» Assignment
Check each line of the material below for the word "will". State how many lines have it, and nothing more.

» Dataset entries
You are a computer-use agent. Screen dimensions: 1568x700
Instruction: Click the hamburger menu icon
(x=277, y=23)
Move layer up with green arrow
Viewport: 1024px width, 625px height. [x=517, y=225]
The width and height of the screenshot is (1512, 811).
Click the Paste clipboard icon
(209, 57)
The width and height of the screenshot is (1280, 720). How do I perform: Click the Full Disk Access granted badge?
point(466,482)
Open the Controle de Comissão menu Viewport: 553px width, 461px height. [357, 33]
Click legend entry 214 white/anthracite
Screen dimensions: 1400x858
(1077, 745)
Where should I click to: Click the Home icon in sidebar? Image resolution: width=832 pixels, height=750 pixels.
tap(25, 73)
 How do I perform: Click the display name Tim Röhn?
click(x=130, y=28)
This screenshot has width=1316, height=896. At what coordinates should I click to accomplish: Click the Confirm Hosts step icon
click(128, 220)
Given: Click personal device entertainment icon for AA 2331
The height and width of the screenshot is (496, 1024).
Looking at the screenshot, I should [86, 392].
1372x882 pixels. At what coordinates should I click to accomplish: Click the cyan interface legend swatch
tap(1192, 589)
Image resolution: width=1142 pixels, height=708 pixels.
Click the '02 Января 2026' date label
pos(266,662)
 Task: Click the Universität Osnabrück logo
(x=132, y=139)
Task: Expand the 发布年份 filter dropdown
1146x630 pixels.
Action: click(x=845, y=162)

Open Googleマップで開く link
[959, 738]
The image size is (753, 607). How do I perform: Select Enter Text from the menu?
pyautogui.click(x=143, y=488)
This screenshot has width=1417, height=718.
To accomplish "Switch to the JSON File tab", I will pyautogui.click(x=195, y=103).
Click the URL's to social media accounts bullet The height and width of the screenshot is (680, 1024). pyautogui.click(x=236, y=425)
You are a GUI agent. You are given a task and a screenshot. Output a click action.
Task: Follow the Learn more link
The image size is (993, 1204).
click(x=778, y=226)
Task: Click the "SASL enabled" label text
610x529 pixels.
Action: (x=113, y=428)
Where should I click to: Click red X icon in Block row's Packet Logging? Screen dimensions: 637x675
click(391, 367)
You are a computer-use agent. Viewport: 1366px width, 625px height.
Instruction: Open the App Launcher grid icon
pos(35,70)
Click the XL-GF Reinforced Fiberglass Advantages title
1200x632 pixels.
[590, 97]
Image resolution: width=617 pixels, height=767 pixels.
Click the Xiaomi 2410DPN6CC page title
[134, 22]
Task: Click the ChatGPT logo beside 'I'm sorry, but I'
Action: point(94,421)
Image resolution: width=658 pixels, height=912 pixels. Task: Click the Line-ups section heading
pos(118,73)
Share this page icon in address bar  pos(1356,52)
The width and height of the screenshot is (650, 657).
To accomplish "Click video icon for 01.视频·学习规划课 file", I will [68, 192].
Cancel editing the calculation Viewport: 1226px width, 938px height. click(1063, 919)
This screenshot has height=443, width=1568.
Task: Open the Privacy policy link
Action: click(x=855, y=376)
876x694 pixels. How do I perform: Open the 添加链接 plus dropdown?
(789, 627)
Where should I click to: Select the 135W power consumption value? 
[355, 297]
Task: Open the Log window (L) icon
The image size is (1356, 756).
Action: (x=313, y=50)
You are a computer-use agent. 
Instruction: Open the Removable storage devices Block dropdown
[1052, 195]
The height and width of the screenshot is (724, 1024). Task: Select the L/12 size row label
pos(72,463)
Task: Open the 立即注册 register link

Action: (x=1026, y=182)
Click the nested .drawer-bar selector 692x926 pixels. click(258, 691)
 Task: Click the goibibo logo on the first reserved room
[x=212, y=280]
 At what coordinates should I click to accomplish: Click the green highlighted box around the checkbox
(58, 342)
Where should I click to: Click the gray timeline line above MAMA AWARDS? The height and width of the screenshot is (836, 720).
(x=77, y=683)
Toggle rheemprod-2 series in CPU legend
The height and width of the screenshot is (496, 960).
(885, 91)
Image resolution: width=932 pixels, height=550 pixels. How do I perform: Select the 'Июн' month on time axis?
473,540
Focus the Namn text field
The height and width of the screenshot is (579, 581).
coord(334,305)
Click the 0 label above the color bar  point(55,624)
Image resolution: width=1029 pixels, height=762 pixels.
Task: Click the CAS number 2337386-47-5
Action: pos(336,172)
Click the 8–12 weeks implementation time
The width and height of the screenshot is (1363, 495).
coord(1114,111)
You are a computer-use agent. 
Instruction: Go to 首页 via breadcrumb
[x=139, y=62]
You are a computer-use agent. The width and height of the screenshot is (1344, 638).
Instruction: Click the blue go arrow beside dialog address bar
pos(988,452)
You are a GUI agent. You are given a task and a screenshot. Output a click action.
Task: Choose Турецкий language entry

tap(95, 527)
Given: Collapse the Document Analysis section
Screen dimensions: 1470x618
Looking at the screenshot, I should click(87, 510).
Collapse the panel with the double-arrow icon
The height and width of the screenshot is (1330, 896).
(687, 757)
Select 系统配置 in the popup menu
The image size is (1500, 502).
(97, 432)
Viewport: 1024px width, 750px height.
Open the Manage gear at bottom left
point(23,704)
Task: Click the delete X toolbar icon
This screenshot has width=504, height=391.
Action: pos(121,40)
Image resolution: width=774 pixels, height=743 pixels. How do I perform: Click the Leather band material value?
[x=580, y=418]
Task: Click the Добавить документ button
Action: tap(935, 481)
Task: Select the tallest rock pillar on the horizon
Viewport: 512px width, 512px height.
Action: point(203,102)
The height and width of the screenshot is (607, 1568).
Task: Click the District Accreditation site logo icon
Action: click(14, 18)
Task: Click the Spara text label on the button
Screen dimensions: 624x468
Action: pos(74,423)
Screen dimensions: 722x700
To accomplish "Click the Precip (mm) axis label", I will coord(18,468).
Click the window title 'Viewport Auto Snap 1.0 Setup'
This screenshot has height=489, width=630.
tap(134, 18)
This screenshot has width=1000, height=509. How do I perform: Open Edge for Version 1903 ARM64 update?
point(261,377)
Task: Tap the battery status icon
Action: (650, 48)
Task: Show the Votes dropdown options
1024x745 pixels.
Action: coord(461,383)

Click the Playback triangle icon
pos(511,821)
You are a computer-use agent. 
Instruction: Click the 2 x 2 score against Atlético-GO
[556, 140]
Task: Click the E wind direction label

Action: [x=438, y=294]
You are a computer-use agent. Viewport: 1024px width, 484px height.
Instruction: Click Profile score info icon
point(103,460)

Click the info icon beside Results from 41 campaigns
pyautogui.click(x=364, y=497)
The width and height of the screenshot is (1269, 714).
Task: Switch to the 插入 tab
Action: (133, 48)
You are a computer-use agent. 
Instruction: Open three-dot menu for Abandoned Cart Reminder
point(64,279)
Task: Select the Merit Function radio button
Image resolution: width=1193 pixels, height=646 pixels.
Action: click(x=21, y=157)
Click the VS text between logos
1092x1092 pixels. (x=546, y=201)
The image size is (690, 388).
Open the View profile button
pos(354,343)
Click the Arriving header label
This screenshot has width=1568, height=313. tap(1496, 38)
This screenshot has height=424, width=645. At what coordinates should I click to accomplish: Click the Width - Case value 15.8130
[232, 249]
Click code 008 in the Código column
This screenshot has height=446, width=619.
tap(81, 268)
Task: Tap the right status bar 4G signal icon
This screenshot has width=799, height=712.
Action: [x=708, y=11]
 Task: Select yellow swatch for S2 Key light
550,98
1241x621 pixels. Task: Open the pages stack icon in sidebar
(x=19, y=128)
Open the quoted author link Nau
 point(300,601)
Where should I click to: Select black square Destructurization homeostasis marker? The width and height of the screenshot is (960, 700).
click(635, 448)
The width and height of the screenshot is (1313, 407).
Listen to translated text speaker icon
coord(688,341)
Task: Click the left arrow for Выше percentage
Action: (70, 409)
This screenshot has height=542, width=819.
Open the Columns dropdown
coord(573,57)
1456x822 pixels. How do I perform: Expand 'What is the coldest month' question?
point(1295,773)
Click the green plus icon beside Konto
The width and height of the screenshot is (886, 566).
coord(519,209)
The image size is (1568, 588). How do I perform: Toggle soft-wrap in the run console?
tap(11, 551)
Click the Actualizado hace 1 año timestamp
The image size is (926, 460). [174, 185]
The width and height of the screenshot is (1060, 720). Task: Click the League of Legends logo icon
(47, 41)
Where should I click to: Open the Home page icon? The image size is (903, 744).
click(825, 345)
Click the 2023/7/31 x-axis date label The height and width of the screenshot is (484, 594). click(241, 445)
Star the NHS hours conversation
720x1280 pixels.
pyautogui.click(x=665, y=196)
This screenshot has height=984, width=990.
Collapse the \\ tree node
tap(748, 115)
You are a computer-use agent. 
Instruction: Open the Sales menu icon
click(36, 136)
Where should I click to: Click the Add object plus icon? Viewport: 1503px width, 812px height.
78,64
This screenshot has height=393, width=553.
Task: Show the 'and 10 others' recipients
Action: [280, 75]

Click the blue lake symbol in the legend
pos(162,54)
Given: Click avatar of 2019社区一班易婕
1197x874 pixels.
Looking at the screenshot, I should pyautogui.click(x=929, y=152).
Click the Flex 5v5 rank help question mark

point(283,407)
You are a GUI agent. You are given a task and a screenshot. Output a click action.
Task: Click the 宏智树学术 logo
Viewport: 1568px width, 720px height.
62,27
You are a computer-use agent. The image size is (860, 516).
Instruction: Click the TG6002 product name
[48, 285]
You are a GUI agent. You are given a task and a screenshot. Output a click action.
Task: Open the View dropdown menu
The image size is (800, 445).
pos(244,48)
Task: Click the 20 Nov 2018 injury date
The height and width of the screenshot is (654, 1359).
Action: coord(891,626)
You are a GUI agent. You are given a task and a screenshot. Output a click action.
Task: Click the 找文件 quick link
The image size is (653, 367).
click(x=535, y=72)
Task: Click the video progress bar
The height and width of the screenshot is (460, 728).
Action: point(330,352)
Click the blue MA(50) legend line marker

» Written solution
3